On notera avec intérêt que Paul VI promulgua cette Constitution dogmatique sur l’Église le jour même où il signait le décret sur l’œcuménisme. Par ailleurs, toujours en ce 21 novembre 1964, il proclama “Marie Mère de l’Église, c’est-à-dire de tout le Peuple de Dieu, aussi bien des fidèles que des pasteurs”. Dès lors, comment peut-on dire qu’‘avec le décret sur l’œcuménisme, l’Église catholique est entrée de plain-pied dans le mouvement œcuménique’ quand le pape a choisi le jour même de sa publication pour réaffirmer des dogmes totalement inacceptables pour la majorité des membres du COE?
Le dilemme
Pour le pasteur Samuel McCrea Cavert, qui fut secrétaire général du Conseil national des Églises et qui joua un rôle de premier plan dans la formation du Conseil œcuménique, “le décret [sur l’œcuménisme] n’est guère conciliable avec l’idée selon laquelle l’Église catholique est la seule véritable Église. (...) Vient s’ajouter à cela la prétention à la primauté de Pierre et à son autorité sur toute l’Église. Ces prétentions semblent montrer que la conception catholique de l’œcuménisme reste centrée sur Rome”.
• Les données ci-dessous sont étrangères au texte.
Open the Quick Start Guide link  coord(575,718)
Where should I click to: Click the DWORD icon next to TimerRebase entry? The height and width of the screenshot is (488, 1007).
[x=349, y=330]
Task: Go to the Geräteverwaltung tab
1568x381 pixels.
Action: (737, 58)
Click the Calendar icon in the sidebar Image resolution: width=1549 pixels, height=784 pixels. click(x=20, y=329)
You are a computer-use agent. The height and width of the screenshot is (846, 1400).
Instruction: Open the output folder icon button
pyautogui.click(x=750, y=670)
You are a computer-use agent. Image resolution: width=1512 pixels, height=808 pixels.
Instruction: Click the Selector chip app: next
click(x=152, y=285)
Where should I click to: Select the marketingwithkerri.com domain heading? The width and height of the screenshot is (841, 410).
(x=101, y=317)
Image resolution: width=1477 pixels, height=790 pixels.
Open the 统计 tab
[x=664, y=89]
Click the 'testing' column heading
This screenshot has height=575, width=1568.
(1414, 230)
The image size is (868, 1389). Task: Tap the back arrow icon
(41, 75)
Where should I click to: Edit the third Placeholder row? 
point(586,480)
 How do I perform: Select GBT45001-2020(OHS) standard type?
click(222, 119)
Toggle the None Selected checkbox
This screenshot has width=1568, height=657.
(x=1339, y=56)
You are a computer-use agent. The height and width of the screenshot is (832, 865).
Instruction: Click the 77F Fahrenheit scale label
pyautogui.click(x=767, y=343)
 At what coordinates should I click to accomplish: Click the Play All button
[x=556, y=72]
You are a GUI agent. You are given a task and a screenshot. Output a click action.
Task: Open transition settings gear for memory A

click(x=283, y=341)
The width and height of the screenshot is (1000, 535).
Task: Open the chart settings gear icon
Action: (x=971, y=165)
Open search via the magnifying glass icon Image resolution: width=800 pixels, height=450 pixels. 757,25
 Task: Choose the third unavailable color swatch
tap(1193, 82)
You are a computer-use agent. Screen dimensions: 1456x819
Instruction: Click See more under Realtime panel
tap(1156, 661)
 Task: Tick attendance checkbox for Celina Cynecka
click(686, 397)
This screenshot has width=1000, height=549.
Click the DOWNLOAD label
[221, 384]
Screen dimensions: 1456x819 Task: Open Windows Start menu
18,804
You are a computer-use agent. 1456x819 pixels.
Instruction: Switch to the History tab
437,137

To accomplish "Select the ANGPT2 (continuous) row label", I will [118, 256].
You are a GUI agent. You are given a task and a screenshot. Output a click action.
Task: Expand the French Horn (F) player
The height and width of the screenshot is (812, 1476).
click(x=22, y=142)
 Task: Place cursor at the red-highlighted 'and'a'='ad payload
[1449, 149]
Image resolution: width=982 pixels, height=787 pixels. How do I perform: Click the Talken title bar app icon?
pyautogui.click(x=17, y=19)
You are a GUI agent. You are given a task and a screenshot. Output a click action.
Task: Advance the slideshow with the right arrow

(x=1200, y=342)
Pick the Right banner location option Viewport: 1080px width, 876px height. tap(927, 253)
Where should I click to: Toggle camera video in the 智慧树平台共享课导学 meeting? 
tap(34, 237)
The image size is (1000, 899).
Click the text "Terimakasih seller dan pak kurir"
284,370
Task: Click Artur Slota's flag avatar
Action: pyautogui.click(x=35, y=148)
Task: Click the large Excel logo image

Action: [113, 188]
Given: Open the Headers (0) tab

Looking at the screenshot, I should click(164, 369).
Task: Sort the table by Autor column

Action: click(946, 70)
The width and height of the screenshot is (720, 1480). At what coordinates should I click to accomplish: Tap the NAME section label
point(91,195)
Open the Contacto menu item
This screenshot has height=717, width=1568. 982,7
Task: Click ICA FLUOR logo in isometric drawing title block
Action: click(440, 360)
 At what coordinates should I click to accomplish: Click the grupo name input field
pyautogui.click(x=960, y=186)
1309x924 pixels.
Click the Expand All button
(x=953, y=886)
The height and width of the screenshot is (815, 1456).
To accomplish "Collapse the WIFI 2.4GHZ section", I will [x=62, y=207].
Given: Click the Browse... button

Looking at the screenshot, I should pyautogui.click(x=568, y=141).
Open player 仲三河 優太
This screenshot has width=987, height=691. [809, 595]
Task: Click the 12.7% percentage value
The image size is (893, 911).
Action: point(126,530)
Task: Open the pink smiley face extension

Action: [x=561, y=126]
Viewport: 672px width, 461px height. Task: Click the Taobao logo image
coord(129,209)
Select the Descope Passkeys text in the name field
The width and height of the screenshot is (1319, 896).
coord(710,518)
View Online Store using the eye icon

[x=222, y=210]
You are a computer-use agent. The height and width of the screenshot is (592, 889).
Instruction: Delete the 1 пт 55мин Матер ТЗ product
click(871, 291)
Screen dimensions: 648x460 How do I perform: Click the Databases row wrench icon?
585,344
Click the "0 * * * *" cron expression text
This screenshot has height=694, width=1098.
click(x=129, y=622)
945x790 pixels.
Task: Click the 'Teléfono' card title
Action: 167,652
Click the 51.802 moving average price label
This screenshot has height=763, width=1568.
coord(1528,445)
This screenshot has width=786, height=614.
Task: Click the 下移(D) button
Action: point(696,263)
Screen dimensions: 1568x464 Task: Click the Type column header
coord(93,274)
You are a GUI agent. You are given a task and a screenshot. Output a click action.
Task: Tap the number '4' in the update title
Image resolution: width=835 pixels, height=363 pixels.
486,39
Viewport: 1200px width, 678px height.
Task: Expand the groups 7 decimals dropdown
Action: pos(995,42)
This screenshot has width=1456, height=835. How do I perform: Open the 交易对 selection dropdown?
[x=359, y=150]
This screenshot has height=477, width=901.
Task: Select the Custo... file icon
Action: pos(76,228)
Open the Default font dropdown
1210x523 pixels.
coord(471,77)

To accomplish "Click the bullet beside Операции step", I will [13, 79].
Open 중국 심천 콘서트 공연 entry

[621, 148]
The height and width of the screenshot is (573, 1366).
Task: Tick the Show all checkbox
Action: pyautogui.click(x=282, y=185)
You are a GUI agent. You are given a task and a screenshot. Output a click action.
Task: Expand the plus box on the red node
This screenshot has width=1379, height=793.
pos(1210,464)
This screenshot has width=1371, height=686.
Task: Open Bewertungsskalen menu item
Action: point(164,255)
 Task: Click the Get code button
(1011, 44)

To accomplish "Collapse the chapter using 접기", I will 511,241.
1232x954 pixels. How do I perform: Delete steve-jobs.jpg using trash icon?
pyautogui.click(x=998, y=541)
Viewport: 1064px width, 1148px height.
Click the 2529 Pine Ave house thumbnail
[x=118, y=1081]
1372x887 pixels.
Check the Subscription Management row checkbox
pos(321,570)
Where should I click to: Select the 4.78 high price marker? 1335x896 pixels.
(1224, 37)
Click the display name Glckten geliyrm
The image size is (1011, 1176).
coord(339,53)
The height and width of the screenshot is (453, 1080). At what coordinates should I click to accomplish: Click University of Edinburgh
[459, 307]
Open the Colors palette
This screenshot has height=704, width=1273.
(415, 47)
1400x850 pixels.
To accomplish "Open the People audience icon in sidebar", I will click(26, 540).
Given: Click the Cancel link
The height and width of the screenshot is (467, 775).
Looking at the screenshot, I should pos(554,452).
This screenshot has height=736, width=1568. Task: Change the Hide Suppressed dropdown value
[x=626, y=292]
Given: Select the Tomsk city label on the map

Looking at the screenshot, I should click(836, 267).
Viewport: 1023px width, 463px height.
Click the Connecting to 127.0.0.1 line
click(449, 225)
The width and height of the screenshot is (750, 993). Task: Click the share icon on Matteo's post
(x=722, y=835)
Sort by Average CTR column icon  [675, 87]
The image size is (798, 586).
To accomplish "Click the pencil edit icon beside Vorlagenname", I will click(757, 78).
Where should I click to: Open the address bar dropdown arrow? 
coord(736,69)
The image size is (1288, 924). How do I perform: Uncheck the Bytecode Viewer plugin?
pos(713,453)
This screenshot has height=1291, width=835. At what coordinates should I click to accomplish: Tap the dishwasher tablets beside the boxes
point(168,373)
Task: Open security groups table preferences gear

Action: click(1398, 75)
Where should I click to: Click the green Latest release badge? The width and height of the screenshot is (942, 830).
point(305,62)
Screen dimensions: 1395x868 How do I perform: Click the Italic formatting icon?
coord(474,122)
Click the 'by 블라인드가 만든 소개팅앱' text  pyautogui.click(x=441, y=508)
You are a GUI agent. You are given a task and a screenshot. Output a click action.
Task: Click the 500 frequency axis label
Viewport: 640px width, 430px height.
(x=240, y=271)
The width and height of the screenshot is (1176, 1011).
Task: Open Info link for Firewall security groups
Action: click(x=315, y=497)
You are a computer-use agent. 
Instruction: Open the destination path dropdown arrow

Dans la même veine, le pasteur Konrad Raiser, secrétaire général adjoint du COE, a dit: “Ce pape [Jean-Paul II] multiplie les déclarations œcuméniques, mais il est inspiré par une mission qui le porte dans une autre direction.”
Cette évidente contradiction entre la façade œcuménique présentée par le Vatican et le ferme attachement à ses concepts traditionnels révèle que l’Église romaine se trouve ni plus ni moins devant un dilemme. Pour prouver la sincérité de sa participation au mouvement œcuménique, elle doit renoncer à se prétendre la seule véritable Église. Dans le cas contraire, elle doit reconnaître que son soi-disant œcuménisme n’est qu’une manœuvre destinée à ramener les Églises orthodoxes et protestantes dans son giron.
Pour dire clairement les choses, l’Église catholique doit admettre, ou qu’elle se trompe depuis des siècles, ou que son actuelle participation au mouvement œcuménique n’est que pure hypocrisie. Mais, d’un côté comme de l’autre, un grand nombre de fidèles sincères de la chrétienté sont perplexes. ‘Atteindrons-nous jamais l’unité chrétienne?’ se demandent-ils.
[Entrefilet, page 8]
“Avec le décret sur l’œcuménisme, l’Église catholique entre de plain-pied dans le mouvement œcuménique.”
[Illustration, page 7]
Vatican II a placé l’Église catholique devant un dilemme.